TP1a Quantitative Proteomics mit nicht-radioaktiv markiertem Isotopenlabelling
Das stabile Isotopenlabelling in direkter Kombination mit der relativen quantitativen Massenspektrometrie stellt ein effektives und universell einsetzbares Instrument für die funktionelle Charakterisierung von komplexen biologischen Proteinproben dar. Mithilfe dieses methodischen Ansatzes können biologisch signifikante Unterschiede in der Expression von Proteinen direkt auf molekularer Ebene anhand massenspektrometrischer Datensätze identifiziert werden. Die Methoden des stabilen Isotopenlabellings lassen sich in zwei übergeordnete Klassen einteilen: das metabolische Isotopenlabelling und das chemische Isotopenlabelling. Während erstere eine etablierte Technik für Zellkultursysteme darstellt, stellt die universell einsetzbare chemische Derivatisierung von intakten Proteinproben mit stabilen Isotopen eine derzeit noch diffizile Technik dar. Ein zusätzlicher Vorteil der Isotopenmarkierung von intakten Proteinen besteht in der Möglichkeit, dass eine effektive Auftrennung biologischer Proteinproben mittels Gel-basierter und/oder chromatographischer Trennmethoden erzielt werden kann. Weiterhin birgt die im Rahmen dieses Projektes zu entwickelnde Labellingmethode große Vorteile für die relative quantitative Analyse von nur schwer zugänglichen Proteinklassen, wie z.B. Membranproteine, Proteine mit extremen pI-Werten und Molekulargewichten. Diese stellen aufgrund ihrer oftmals hohen Funktionalität wichtige Targets für die pharmazeutische als auch biotechnologische Industrie dar.
Zur Etablierung des entwickelten Proteinlabels in der quantitativen Proteomik sollen weiterhin folgende Aspekte untersucht werden: (1) Vollständigkeit und Reproduzierbarkeit der Labellingreaktion, (2) Stabilität sowie Spezifität des Labels, (3) Kompatibilität mit der 1D- und 2D-Gelektrophorese (4) Kompatibilität mit multidimensionalen chromatographischen Trenntechniken, (5) Optimierung der enzymatischen Spaltung isotopen-codierter Proteine, (6) Ionisation- sowie Fragmentierungsverhalten isotopenmarkierter proteolytischer Spaltprodukte bei der massenspektrometrischen Analyse. Die Robustheit des Isotopenlabels, die Anwendbarkeit der entwickelten Methode und die Genauigkeit der erzielten quantitativen Daten wird mit definierten Proteinstandards als auch durch die proteomische Analyse von Escherichia coli Produktionsstämmen und unterschiedlichen Saccharomyces cerevisiae Knock-out Stämmen validiert werden.
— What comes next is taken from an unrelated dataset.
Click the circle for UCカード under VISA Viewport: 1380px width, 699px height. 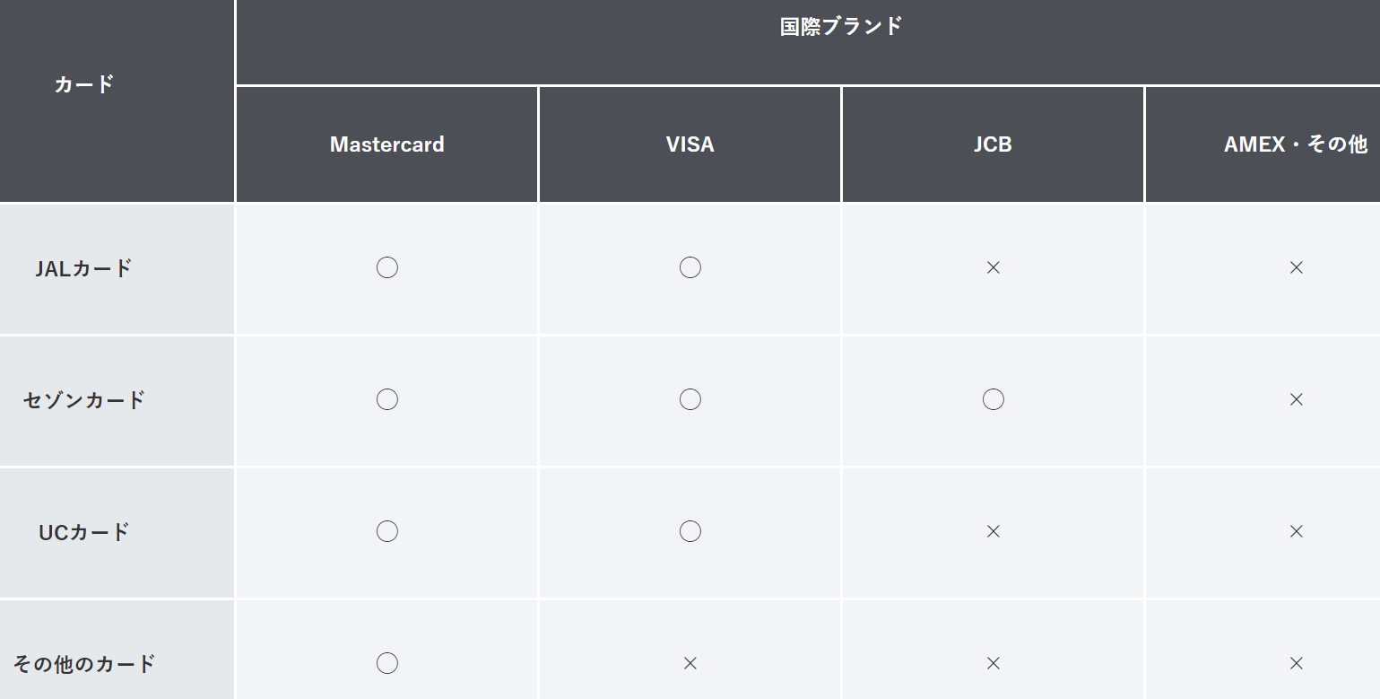(690, 531)
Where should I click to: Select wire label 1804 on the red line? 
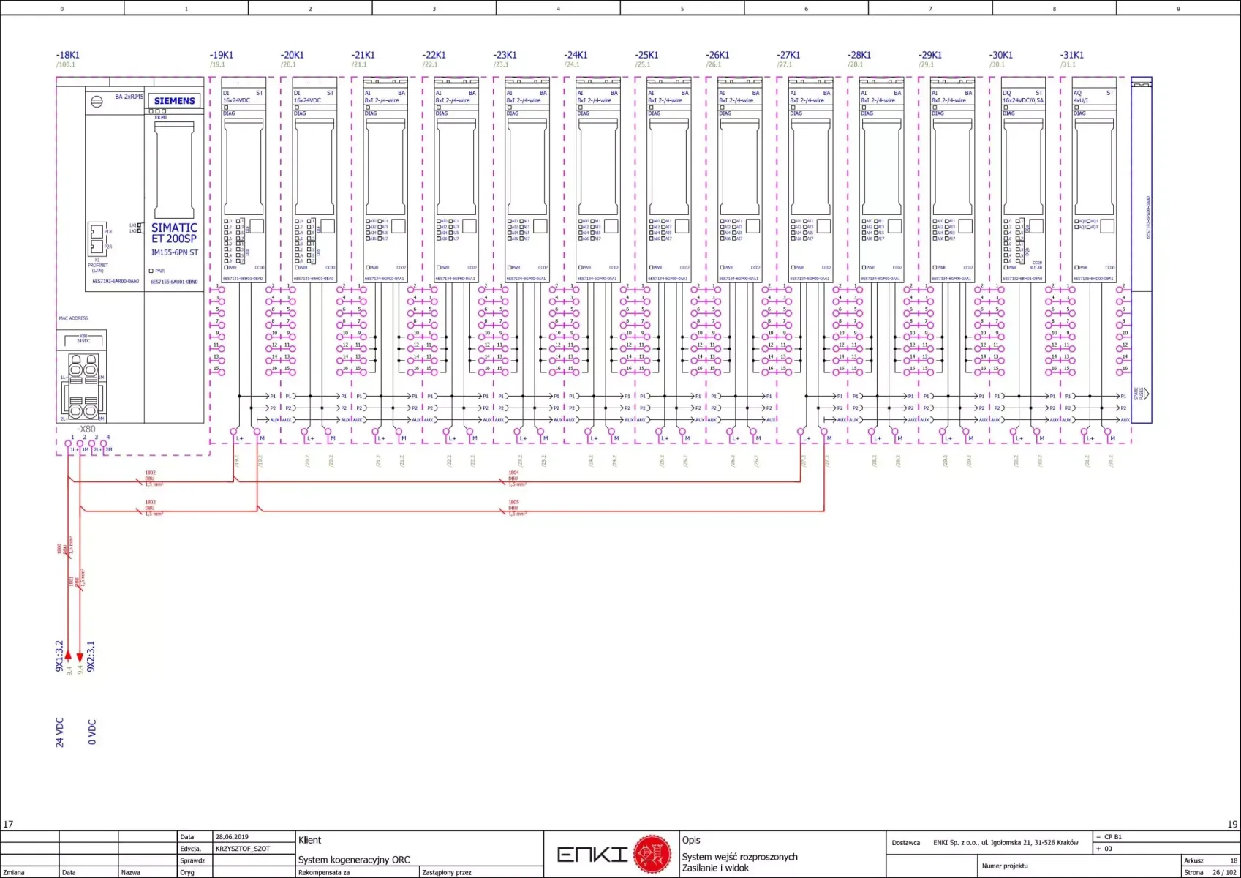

Parallel dazu wird eine leistungsstarke und für das Proteinlabelling maßgeschneiderte Software entwickelt und etabliert werden, die es ermöglicht, auch sehr umfangreiche massenspektrometrische Datensätzen akkurat und in kürzester Zeit quantitativ auszuwerten. Mit der Etablierung dieser neuen Technologien sollen Laboratorien in Akademie und Industrie zukünftig in der Lage sein, die quantitative Proteomanalyse für ihre spezifischen Forschungsfelder effektiv nutzen zu können.